Ki Rahwan menggeram sambil menarik kedua tangannya maju hingga ke paha Rodin, membajak kain celana hitam, dan membuat enam aliran sungai merah di kulit Rodin. Ki Rahwan berguling di tanah, menjauh dari jangkauan musuhnya. Begitu menoleh, Rodin sudah melancarkan tendangan dengan kaki kirinya, tapi kali ini Ki Rahwan berhasil mengelak.
Rodin terkesiap. Ki Rahwan menghilang dari bawah sapuan kakinya. Tanpa Rodin sadari, Ki Rahwan muncul di belakangnya. Rodin hendak berbalik, tapi telapak tangan Ki Rahwan sudah lebih dulu menempel di wajah Rodin.
MATI SAJA KAU!
Ki Rahwan berseru seraya mendorong wajah hingga tubuh Rodin rubuh ke tanah. Begitu Rodin terlentang, Ki Rahwan menekan leher Rodin dengan tangan satunya lagi. Kedua tangan itu menekan dengan kuat. Rodin tak berkutik dibuatnya. Begitu Ki Rahwan yakin cakarnya sudah meretakkan tengkorak kepala dan menusuk tenggorokan Rodin, Ki Rahwan menyayatnya kedua arah yang berbeda. Tidak hanya sekali, tapi berkali-kali. Mirip kucing sedang mengoyak sampah.
Setelah serangan bertubi-tubi, Ki Rahwan terengah-engah. Ia yakin ini sudah berakhir. Ia tidak berharap, tapi sebaiknya Rodin mati. Ya, Ki Rahwan tidak akan merasa berdosa jika yang mati adalah musuh dari semua Karmapala. Tidak hanya melenyapkan satu sumber bahaya, Ki Rahwan merasa puas karena telah menghapus kesalahan terbesar Salehudin.
SEGITU SAJA?
Ki Rahwan terhenyak, tapi reaksinya kalah cepat dengan tinju Rodin yang langsung menghantam wajah Ki Rahwan dengan sangat keras, hingga Ki Rahwan terpental ke belakang.

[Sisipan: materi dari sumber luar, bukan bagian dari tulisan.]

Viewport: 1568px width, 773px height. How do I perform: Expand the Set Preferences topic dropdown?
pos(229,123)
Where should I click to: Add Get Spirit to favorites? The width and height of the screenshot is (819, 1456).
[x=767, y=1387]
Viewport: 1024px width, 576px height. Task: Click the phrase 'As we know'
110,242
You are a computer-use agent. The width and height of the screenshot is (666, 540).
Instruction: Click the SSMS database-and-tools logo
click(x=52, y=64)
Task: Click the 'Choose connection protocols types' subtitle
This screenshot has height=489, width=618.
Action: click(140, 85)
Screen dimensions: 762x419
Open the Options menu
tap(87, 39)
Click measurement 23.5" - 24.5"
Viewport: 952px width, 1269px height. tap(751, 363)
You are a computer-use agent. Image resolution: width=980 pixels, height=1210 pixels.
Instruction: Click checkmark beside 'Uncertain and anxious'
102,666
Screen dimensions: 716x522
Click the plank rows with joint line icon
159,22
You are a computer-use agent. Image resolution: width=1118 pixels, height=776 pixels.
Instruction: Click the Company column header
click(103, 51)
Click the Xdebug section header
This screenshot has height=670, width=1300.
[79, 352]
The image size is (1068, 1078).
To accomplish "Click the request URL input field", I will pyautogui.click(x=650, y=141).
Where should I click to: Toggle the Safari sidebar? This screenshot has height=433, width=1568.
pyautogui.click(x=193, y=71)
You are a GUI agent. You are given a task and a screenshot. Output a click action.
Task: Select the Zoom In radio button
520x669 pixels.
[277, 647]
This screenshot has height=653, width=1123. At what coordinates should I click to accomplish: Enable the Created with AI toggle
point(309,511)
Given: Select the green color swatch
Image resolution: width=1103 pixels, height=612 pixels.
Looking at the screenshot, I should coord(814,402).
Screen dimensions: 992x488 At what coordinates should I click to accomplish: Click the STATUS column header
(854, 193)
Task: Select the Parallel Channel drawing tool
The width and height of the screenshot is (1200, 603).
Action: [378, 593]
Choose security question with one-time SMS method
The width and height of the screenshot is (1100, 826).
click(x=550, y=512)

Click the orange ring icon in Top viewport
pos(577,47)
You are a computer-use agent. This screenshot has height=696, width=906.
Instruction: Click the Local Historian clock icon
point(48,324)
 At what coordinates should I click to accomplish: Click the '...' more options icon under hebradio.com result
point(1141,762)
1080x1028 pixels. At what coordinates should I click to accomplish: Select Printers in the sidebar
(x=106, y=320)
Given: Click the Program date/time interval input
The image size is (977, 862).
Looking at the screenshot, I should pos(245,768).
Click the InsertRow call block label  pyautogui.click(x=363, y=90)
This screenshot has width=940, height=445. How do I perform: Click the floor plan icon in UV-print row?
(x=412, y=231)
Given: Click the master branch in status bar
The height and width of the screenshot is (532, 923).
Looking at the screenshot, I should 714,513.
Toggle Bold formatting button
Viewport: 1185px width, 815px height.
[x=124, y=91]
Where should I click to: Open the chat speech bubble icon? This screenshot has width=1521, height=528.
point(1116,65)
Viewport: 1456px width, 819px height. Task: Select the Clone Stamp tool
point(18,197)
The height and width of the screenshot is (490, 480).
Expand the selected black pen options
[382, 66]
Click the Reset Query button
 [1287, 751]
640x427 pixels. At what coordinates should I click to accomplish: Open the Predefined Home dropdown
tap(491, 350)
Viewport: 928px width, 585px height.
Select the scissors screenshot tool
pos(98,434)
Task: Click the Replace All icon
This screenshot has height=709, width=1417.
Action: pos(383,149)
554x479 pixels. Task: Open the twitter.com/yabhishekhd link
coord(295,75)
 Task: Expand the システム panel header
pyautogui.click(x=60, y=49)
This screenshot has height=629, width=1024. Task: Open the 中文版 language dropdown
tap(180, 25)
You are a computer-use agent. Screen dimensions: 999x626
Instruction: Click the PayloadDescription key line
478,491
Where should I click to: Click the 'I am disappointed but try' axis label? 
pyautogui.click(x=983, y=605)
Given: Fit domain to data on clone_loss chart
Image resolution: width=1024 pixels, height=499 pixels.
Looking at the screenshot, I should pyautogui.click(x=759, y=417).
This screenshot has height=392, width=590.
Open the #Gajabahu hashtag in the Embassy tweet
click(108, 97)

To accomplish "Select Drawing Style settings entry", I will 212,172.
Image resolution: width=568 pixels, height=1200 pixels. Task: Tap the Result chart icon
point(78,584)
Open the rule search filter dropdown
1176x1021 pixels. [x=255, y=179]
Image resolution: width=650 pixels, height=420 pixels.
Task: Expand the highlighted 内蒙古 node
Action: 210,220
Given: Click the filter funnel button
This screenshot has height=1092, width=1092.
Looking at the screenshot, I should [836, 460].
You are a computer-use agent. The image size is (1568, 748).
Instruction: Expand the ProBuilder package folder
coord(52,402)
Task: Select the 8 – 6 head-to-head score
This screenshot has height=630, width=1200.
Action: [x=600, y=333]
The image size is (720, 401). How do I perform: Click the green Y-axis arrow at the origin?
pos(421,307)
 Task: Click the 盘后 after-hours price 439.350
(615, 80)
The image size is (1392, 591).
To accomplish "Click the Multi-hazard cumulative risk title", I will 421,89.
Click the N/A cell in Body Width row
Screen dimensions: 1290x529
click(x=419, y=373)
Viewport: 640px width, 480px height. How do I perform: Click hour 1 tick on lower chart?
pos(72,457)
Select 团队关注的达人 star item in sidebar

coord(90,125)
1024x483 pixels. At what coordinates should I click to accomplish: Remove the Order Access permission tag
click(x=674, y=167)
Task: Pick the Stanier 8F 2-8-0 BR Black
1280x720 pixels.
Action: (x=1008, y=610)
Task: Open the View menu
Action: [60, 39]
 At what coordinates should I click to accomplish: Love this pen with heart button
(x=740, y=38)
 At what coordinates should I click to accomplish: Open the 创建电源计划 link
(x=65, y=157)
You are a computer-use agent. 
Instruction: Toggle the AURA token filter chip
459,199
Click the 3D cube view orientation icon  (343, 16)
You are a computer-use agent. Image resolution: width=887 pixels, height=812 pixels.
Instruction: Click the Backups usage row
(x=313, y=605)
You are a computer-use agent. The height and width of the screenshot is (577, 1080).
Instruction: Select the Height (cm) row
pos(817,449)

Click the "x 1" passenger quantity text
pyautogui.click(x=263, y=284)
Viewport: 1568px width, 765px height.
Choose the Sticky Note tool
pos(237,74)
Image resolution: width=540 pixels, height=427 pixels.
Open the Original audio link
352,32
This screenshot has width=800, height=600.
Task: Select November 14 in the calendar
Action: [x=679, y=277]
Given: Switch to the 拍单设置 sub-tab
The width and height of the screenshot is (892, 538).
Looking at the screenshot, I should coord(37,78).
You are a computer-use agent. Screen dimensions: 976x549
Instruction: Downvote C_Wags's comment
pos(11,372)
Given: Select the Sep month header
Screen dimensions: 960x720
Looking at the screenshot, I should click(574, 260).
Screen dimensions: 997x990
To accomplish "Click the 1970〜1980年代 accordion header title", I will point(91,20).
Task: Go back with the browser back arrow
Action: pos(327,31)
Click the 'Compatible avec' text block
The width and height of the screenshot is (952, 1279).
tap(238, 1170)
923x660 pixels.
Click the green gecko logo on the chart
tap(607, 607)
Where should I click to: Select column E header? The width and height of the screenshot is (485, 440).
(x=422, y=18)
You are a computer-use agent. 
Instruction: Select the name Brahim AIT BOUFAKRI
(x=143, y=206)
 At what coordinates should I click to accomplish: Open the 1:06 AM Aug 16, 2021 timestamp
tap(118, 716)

Rodin ingin membayar serangan Ki Rahwan dengan tuntas. Selagi Ki Rahwan terlentang tak berdaya di tanah, Rodin menjatuhkan tinjunya berkali-kali di wajah Ki Rahwan, sampai kepala Ki Rahwan sedikit terbenam ke tanah.
Kedua tangan Ki Rahwan terkulai lemas. Salah satu cakarnya lepas, dan tak seujung jari pun yang bergerak.
Rodin bangkit. Ia menyapu wajahnya dengan tangan, mengelap darah di setiap luka gores yang Ki Rahwan ciptakan. Ya, hanya luka gores seperti dicakar kucing.
"Kau membuat wajahku jadi semakin jelek," gerutunya penuh benci.